Modernising Traditional Practices



Female residents of Ikorodu have been asked to stay indoors on Tuesday, May 8, 2018 because of the celebration of Magbo festival.

So, the Oro Festival in Ikorodu, Lagos State is to take place, and non residents, and especially women must stay indoors for the whole day of the celebration of that festival.
As a Yoruba man, I grew up knowing that women are prohinited from being outdoors when the Oro People are doing their bit Understandably, many people feel this is an infringement on their fundamental human rights.

It is an open secret that people caught flouting this non_movement directive are often ‘slaughtered’ – sacrificed to the “gods”.

How legal is this? In this modern day?

Hear the Ruler Of Ikorodu:

Kabiru Shotobi, The Ayangbure Of Ikorodu, Traditional Ruler Of The Town, Said Tradition Forbids Females To Step Out Of Their Homes Or Move Around Town On The Said Day Which He Says Is The “Oro Day”

There is nothing wrong in celebrating culture, or glorifying tradition.  I wrote about the vital importance of maintaining our tradition / culture in Please Identify Yourself and The Language Of Extinction.

Being a traditionalist has its advantages. A people is lost if the culture /tradition is totally lost. However, while promoting culture / tradition, it is important to do so in ways that would not inconvenience others. Just like the practice of religion, go ahead and worship any way you deem fit, but never trample on the rights of others, or violate their freedom.

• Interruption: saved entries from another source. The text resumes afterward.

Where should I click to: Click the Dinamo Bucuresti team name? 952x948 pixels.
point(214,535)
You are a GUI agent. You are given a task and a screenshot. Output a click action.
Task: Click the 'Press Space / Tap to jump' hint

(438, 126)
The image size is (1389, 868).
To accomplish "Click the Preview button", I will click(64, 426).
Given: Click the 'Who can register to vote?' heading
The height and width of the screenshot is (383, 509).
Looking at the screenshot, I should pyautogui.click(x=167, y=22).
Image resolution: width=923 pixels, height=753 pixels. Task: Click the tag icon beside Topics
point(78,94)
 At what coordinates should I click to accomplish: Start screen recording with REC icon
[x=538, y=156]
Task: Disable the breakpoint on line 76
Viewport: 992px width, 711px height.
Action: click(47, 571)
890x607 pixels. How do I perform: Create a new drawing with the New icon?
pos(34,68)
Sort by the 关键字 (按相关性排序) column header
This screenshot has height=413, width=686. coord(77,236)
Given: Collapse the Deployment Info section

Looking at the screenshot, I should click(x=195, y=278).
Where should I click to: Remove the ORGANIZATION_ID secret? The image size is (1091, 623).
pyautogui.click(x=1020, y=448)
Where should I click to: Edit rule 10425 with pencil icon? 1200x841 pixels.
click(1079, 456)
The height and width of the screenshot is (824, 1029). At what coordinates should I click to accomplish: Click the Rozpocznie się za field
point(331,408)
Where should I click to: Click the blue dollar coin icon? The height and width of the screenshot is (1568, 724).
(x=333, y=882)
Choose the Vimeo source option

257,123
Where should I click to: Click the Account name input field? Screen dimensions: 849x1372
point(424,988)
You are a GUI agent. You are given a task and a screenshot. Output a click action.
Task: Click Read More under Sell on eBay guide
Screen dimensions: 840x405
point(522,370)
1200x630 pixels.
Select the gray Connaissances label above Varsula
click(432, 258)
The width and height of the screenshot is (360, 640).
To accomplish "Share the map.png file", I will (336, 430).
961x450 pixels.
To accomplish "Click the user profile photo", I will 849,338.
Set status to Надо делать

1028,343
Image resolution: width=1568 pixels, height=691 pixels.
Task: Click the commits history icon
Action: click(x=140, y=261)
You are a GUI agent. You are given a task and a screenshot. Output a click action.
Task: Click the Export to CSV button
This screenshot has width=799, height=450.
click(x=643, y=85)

Truly, It Takes A Man Of Culture To Reject Some Cultures

This kind of thing shouldn’t be happening in this day and age of modernity. Decreeing that a woman must stay indoors on account of some deity worship is completely retrogressive.  What Is Good For The Goose Is Good For The Women.

Under what constitution does this work, and what’s role of government law enforcement agents in this?

Supposing I am a female banker who has to come back home late, and leave the house early, living in Ikorodu, how would I cope with getting to and from work on the day of the Oro Festival? But then if the women / non indigenes don’t continue to protest, how would things change? 

It is noteworthy that a State High Court in Ogun State Has Pronounced The Oro  Restriction On Movement An Illegality, and directed the festival to be carried out only at night between 12 am and 4 am.  (The big question is whether this would be enforced by the government security agents.)

By the way, the news, Breaking: Oro: Lagos Police Vow To Deal With Anyone Who Stops Women From Moving In Ikorodu is a good steep in the right direction, and sends the right signals.

More of such is needed, and the traditional rulers need to be co-opted to always consider the rights of others when certain festivities are carried out.

The progress made in patriarchal countries like Saudi Arabia regarding allowing women more rights didn’t come on a platter of gold. It had to be fought for. Just like pulling down apartheid in South Africa took lots of struggle. And the progress, no matter how slow, is better than complacent acceptance of these situation of things.

Obnoxious traditions, culture or practices,that impinge negatively on some sections of people need to be practised more responsibly, or jettisoned.

Let Us Quit Guarding a Concrete slab!